> **Dataset excerpts**:
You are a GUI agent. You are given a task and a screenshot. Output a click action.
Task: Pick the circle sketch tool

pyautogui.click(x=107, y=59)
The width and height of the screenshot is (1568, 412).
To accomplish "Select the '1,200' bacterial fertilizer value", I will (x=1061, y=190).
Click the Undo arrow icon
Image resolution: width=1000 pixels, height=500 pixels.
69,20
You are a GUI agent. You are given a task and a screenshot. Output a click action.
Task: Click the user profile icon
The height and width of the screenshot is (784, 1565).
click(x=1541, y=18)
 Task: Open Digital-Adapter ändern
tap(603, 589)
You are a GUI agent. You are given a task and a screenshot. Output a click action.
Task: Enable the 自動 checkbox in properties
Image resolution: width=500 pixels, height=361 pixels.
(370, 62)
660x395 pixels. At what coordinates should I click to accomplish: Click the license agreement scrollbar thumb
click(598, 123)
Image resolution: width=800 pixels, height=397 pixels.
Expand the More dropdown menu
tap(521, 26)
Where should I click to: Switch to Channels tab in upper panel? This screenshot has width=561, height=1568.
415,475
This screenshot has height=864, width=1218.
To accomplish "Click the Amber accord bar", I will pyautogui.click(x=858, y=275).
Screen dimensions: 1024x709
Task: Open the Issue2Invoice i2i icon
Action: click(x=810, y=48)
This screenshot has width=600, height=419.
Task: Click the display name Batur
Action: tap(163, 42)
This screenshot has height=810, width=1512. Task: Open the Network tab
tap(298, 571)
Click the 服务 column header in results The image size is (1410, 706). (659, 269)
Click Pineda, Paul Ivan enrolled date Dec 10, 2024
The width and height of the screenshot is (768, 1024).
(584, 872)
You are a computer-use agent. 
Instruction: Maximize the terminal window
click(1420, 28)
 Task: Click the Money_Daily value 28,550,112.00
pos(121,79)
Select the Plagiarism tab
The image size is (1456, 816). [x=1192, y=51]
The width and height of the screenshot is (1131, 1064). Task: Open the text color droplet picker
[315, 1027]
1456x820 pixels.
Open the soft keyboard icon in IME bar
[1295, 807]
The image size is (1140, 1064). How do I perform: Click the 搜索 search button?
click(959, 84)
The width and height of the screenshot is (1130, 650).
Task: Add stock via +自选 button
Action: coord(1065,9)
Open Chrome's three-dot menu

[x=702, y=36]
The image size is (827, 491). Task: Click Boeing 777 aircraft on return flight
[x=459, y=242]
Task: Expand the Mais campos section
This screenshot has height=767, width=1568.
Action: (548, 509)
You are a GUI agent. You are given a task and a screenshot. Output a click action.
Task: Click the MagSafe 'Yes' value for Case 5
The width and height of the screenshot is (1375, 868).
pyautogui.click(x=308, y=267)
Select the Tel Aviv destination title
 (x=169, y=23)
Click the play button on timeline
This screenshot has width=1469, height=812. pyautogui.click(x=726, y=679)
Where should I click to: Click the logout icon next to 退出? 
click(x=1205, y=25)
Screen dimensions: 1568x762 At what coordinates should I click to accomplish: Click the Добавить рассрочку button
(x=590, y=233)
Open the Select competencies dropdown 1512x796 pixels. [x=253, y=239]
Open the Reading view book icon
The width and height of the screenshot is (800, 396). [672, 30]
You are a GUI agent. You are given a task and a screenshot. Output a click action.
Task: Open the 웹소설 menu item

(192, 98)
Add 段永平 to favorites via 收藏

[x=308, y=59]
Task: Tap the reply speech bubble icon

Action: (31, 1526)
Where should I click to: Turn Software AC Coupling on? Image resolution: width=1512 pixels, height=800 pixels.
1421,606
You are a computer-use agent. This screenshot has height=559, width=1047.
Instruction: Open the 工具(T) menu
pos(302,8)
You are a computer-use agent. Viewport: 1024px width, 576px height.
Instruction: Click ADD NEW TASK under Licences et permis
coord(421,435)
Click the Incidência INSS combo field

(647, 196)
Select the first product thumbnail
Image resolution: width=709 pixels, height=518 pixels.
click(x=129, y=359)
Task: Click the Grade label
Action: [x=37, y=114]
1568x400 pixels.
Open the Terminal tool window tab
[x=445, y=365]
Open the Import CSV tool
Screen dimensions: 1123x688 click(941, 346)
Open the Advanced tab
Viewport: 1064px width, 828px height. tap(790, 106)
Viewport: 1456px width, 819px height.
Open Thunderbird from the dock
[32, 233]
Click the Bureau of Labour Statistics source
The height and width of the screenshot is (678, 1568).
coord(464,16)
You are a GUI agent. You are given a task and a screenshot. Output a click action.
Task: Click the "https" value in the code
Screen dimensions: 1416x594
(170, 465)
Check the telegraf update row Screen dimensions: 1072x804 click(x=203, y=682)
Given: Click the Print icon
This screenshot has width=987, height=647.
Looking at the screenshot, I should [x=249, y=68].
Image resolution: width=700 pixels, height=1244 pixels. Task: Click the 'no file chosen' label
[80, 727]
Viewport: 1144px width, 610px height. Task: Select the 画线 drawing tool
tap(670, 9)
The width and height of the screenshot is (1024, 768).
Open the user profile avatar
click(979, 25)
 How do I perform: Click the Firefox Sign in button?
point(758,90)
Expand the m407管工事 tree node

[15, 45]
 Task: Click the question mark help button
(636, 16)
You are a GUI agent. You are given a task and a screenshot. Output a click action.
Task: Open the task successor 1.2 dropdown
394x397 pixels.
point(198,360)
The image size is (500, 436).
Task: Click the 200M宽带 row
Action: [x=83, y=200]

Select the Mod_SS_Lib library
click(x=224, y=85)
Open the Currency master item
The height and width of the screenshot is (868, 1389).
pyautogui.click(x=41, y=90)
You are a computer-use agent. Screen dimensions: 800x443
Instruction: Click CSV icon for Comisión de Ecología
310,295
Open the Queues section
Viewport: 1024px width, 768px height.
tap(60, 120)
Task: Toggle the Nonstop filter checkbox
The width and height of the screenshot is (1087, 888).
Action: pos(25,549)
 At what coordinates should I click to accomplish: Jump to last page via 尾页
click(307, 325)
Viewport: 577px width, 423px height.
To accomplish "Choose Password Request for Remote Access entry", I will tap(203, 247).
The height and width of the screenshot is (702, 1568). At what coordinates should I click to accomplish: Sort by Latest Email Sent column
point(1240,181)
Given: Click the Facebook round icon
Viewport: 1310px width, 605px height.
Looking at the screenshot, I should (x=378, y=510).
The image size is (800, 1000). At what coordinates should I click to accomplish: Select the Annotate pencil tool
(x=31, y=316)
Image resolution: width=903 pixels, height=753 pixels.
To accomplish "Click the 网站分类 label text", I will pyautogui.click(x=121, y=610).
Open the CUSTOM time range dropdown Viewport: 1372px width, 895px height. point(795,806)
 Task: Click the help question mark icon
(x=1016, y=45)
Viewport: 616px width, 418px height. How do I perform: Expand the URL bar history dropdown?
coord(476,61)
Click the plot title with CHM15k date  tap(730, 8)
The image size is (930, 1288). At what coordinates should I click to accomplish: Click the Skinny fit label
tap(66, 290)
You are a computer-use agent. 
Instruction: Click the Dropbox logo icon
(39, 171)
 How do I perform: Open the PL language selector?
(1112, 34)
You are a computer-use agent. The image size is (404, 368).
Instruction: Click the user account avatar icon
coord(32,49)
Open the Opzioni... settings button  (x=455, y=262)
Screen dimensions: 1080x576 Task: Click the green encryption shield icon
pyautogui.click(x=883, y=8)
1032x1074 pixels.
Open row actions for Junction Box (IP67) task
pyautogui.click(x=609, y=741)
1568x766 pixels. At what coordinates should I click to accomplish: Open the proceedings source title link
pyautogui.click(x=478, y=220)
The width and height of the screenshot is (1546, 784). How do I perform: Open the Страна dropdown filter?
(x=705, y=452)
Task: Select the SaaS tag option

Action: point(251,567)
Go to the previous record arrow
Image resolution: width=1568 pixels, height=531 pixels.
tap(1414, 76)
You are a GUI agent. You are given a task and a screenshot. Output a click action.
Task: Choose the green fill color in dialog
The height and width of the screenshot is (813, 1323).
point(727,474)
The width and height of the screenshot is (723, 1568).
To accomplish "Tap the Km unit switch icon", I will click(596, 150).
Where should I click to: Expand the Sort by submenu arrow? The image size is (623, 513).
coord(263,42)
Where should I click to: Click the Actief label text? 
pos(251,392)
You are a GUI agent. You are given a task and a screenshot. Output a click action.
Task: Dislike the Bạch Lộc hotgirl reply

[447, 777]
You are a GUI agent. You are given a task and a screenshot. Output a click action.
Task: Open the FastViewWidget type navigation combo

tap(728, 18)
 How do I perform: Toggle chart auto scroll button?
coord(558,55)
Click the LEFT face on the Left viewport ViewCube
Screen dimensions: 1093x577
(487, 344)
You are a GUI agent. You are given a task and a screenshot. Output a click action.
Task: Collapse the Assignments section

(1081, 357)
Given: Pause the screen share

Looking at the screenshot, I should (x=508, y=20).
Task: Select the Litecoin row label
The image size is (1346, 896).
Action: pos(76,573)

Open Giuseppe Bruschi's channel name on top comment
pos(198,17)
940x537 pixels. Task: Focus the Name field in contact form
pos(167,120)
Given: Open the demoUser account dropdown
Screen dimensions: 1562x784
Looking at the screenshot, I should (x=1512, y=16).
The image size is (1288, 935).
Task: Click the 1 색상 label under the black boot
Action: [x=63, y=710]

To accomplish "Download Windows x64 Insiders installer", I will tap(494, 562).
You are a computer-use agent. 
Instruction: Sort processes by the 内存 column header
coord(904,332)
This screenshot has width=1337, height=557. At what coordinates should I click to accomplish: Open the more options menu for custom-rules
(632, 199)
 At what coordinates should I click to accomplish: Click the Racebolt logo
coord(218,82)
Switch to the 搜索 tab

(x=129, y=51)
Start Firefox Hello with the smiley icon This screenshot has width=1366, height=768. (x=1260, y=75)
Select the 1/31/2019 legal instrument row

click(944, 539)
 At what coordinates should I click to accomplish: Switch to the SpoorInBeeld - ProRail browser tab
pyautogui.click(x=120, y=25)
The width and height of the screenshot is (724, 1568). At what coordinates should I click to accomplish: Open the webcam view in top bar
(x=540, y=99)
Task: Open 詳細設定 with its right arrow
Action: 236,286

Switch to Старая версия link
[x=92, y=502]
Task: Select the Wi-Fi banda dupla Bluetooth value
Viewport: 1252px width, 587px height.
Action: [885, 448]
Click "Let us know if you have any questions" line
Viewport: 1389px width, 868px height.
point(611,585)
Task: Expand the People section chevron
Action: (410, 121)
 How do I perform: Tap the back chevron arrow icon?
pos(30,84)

> **WHAT NEEDS TO BE DONE**: The lines above that hold the string "checkbox" are to be located and copied.

> **RESPONSE**:
Task: Enable the 自動 checkbox in properties
Task: Toggle the Nonstop filter checkbox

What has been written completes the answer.